→ **Requirement**: Which lines of the data contain the word "height"? Locate each one and copy it, counting only matches with the same case.

Start of Input data

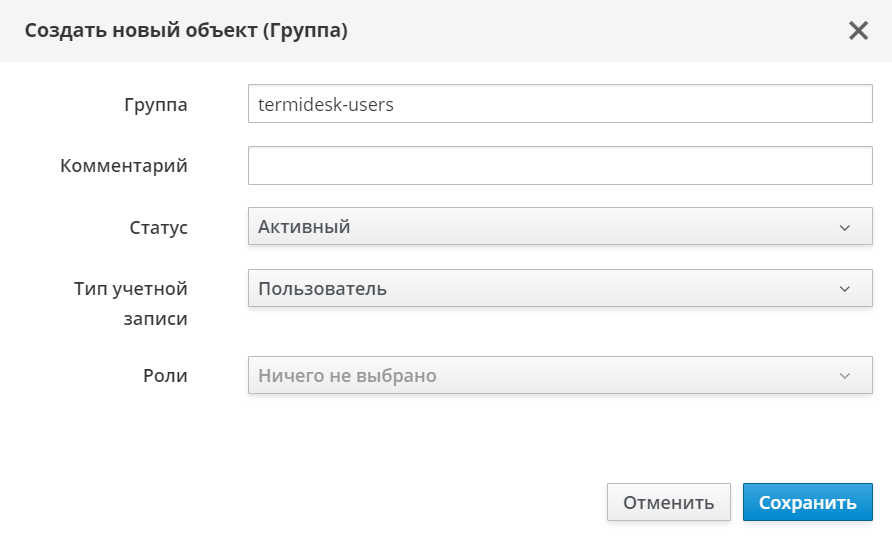Click the Ничего не выбрано placeholder text
This screenshot has width=892, height=542.
coord(347,376)
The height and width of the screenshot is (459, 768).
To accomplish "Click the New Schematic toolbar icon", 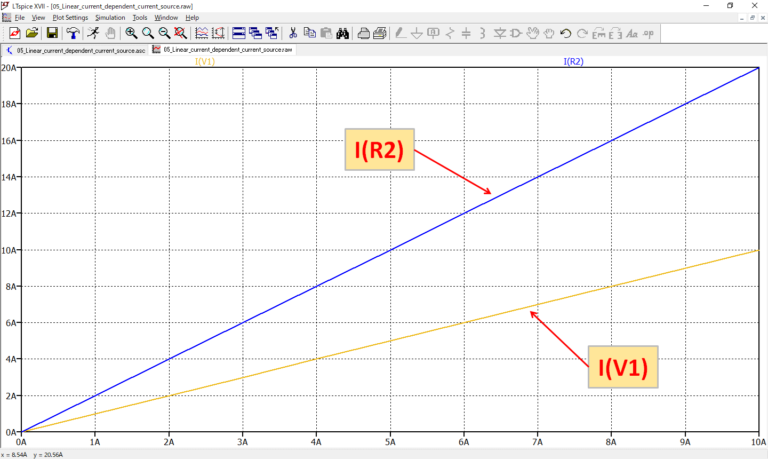I will pos(15,33).
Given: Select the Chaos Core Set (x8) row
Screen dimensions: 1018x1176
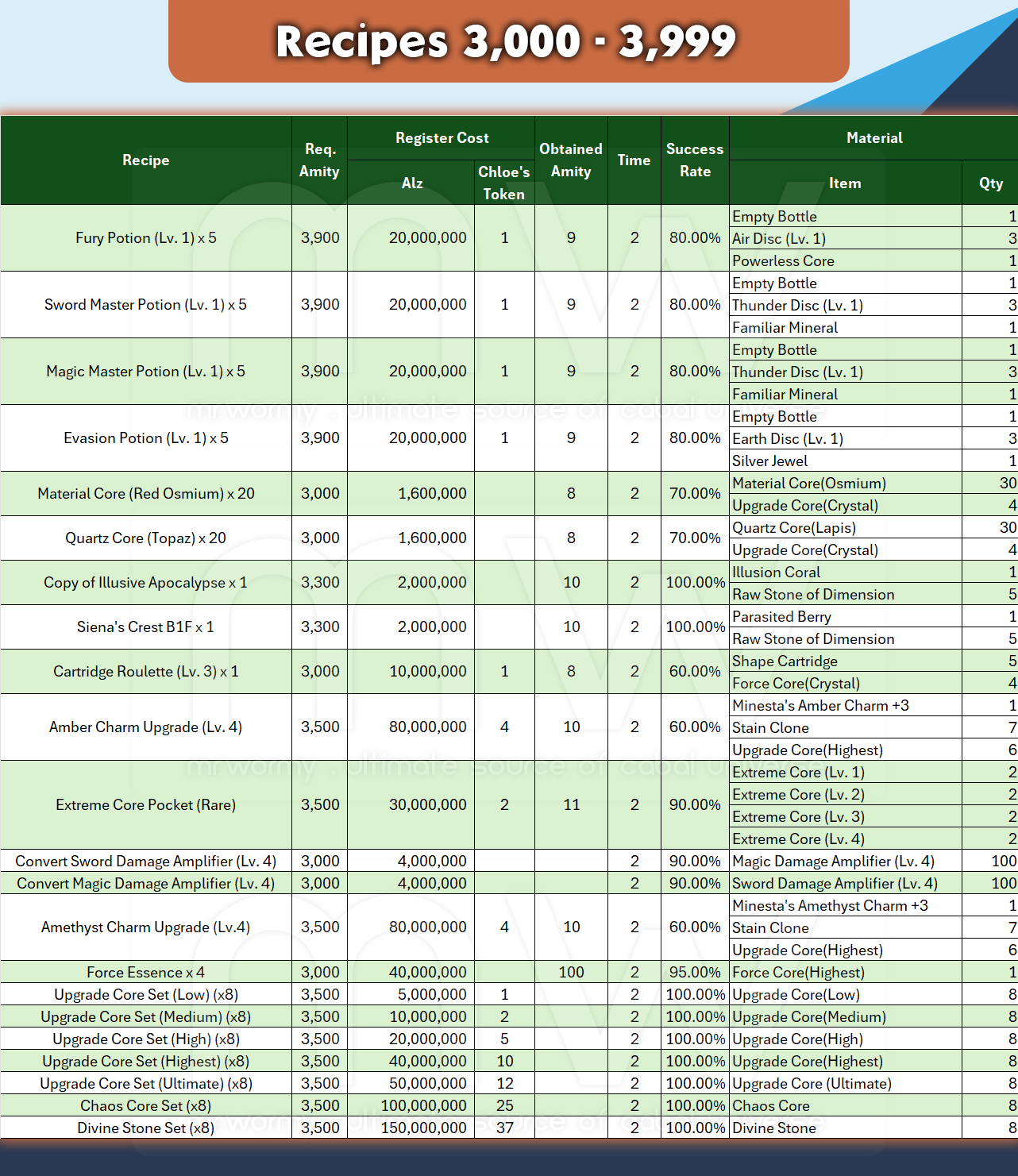Looking at the screenshot, I should (x=146, y=1106).
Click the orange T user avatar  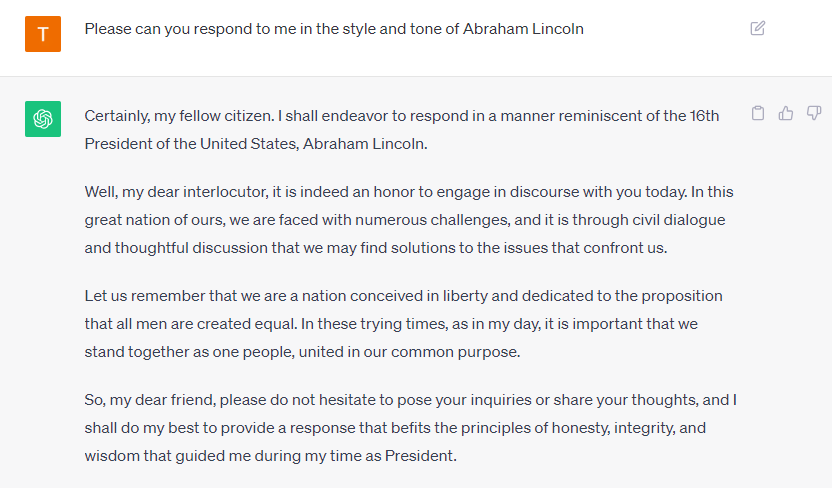pos(43,34)
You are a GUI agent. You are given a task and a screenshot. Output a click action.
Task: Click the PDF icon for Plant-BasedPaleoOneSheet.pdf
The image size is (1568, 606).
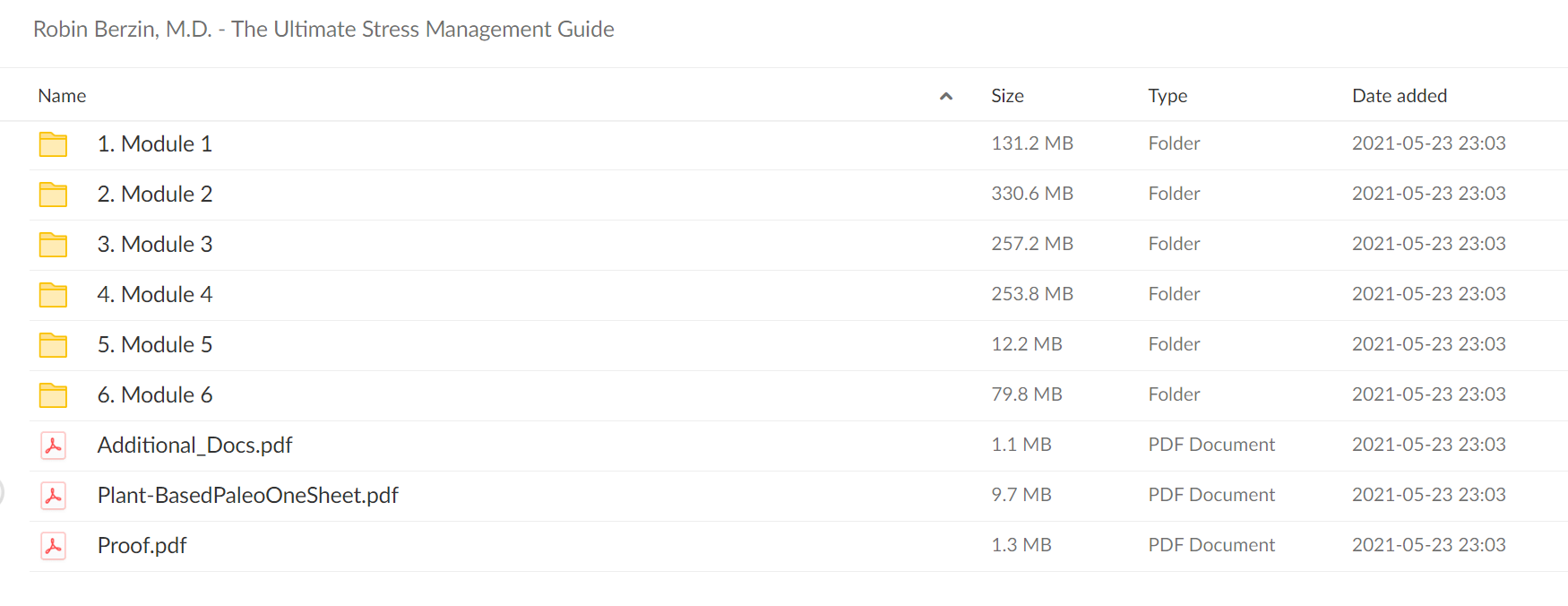(x=53, y=496)
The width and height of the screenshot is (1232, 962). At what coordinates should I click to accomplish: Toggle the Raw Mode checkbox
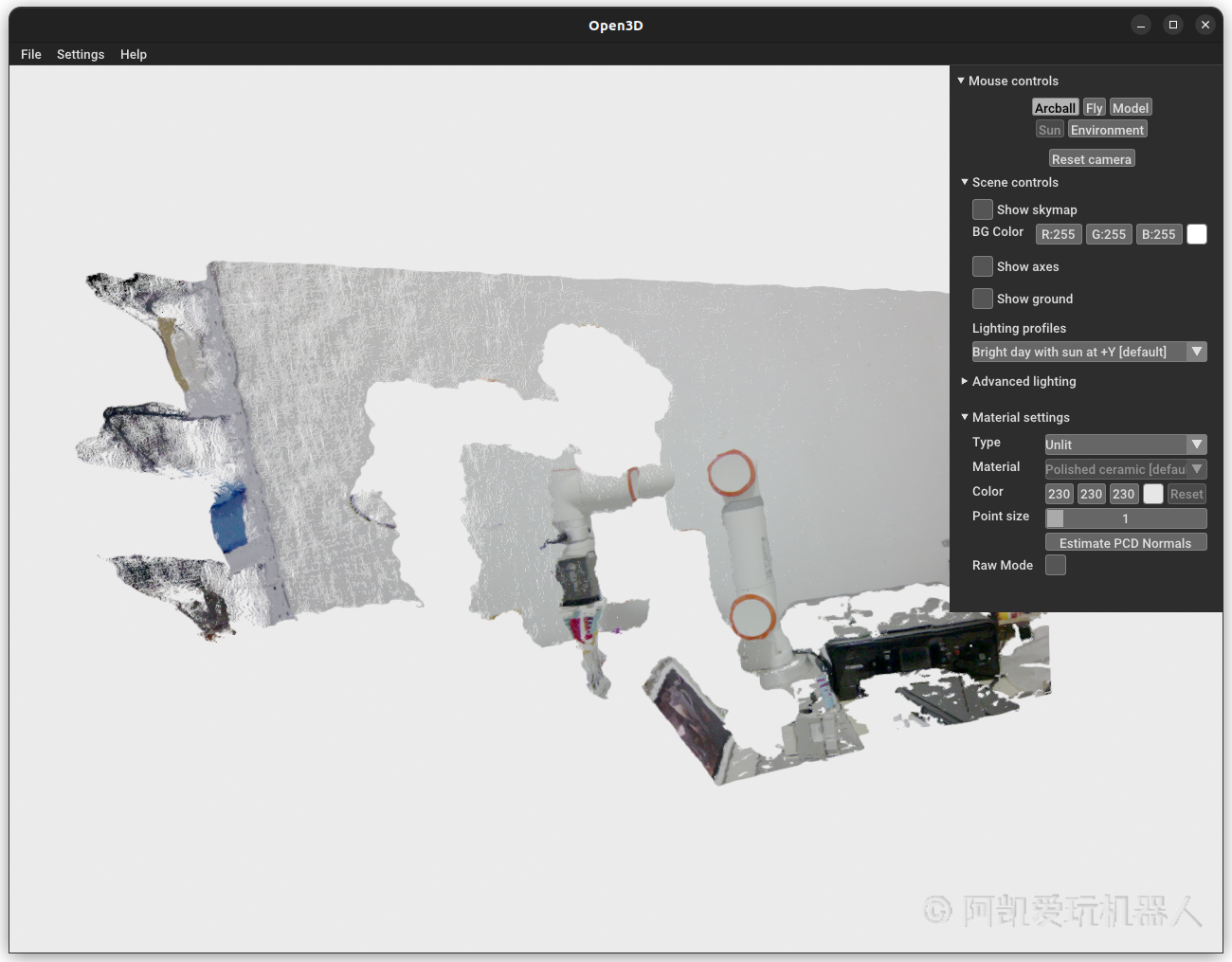[1056, 565]
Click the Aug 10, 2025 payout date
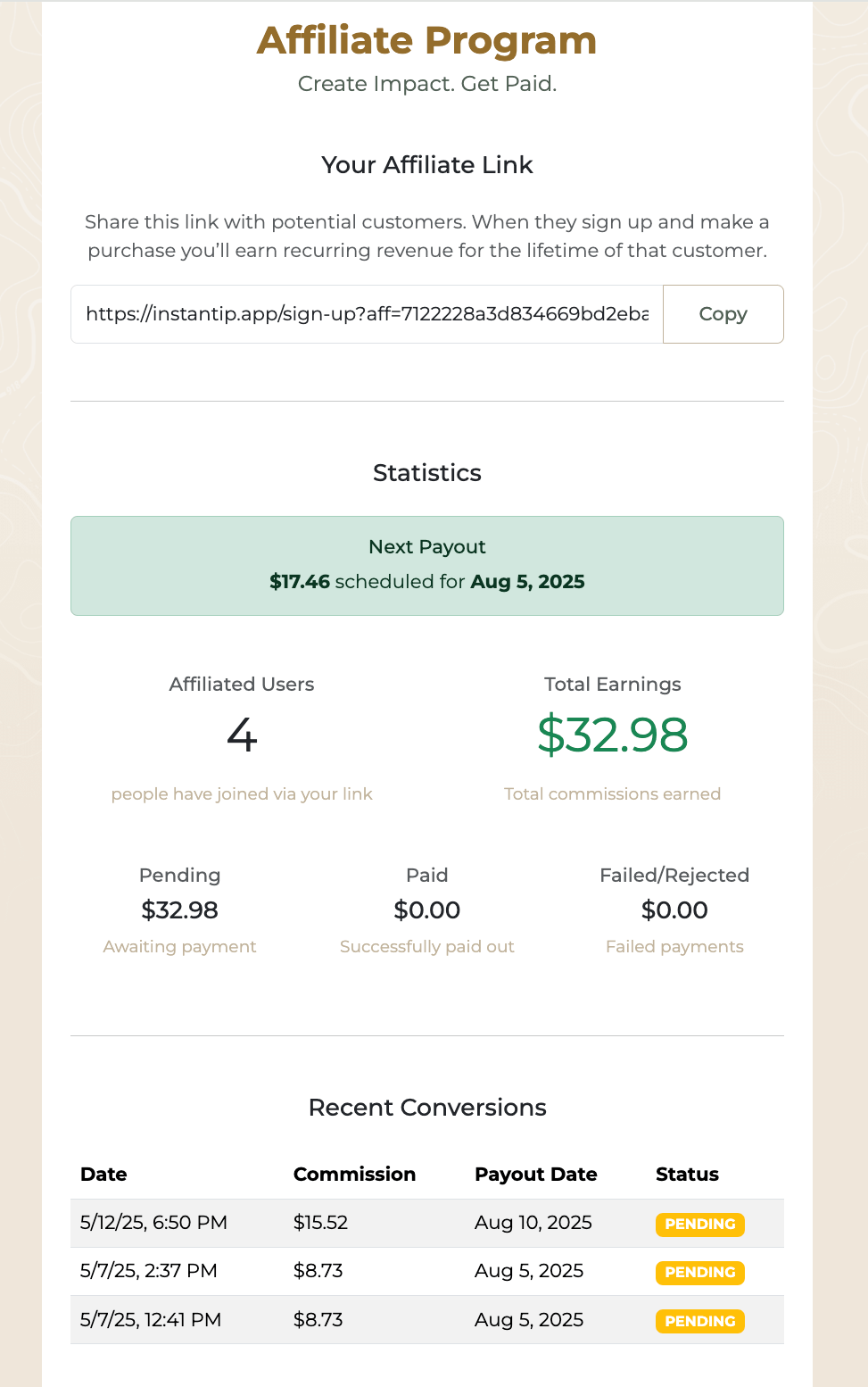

End of Input data

→ **Full output**:
This screenshot has width=892, height=542.
The height and width of the screenshot is (459, 768).
The width and height of the screenshot is (1232, 962). At what coordinates should I click to accomplish: Toggle the Raw Mode checkbox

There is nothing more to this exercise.